LA
INDECENTE NOCHE DE YEMANJÁ
HUGO GIOVANETTI VIOLA
1ra edición 1994 / 1ra edición Web 2012
PRIMERA ENTREGA
para Fernando Pardo
que trajo al Papalote
para Demian Díaz Torres
que ayudó a remontarlo
para Marcos Torres
que trajo a Yemanjá
Los años nos dejan ver
el entrevero y el brillo.
Jorge Luis Borges
Y tú, mi padre, allí, en tu
triste apogeo
maldice, bendice, que yo ahora
imploro con la
vehemencia de tus lágrimas.
No entres dócilmente en esa
noche quieta.
Rabia, rabia, contra la agonía
de la luz.
Dylan Thomas
Silvio Rodríguez y Juan Luis Guerra compusieron todas las canciones que
le son atribuidas, aunque no entre 1939 y 1957.
Del rojo pelo -también defasada cronológicamente- pertenece a
Washington Benavides y Eduardo Darnauchans.
UNO: ESTRELLITAS Y DUENDES (1)
CUANDO MI padre y
mi tío-abuelo Ismael fueron a visitar a Luquitas en la jardinera no quise
acompañarlos.

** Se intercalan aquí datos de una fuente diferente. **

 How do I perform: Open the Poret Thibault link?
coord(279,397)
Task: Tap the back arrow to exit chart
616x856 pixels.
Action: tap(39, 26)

Las mujeres se pusieron a chusmear y mamá me pidió que me
recostara un rato y no protesté. El caserón de la chacra tenía una especie de
comedor-porche muy alto (donde acabábamos de almorzar) y una hilera de piecitas
a las que se bajaba como a un sótano. La última vez que vinimos llovió toda la
tarde. Habíamos traído a María Sara -la hija del Chueco, un vecino alma podrida-
y me pusieron a dormir la siesta con ella en el cuarto de mis dos tías jóvenes.
Me siento de través
en una cama -apoyado contra la pared mugrienta y húmeda- y canto: Viviré en tu recuerdo / como un simple
aguacero / de estrellitas y duendes / vagaré por tu vientre / mordiendo cada
ilusión. Y siento que no quiero ver más a María Sara, pero me refriego la
cabeza y sigo cantando la bachata del Papalote: Vivirás en mis sueños / como tinta indeleble / como mancha de acero /
no se olvida el idioma / cuando dos hacen amor.
La última vez que
vinimos a la chacra fue al empezar la primavera y ya estamos casi en Navidad.
Por un ventanuco entra olor a chiquero y hay un jazmín del país que se mueve,
también. Entonces junto las manos como para rezar. Pero canto: Me tosté en tus mejillas mi bien / como el
sol en la tarde / se desgarra mi cuerpo / y no vivo un segundo / para decirte
que sin ti muero.
Ma-Sa tenía la
mirada estrellada por la lluvia. Estábamos sentados uno frente al otro y de
golpe ella se levantó el vestido azul con volados y lunares blancos que se
ponía las noches que venía el japonés. Tenía bombacha blanca. (Y ahora me clavo
en el mentón en el pecho y murmuro: Me
quedé en tus pupilas mi bien / ya no cierro los ojos / me tiré a lo más hondo /
y me ahogo en los mares / de tu partida de tu partida.) Después ella me
pidió que cerrara los ojos y me la imaginé pintarrajeada igual que una actriz
de cine. “Mirá” me dijo, separando las piernas: “Se llama Sarita. Pobrecita.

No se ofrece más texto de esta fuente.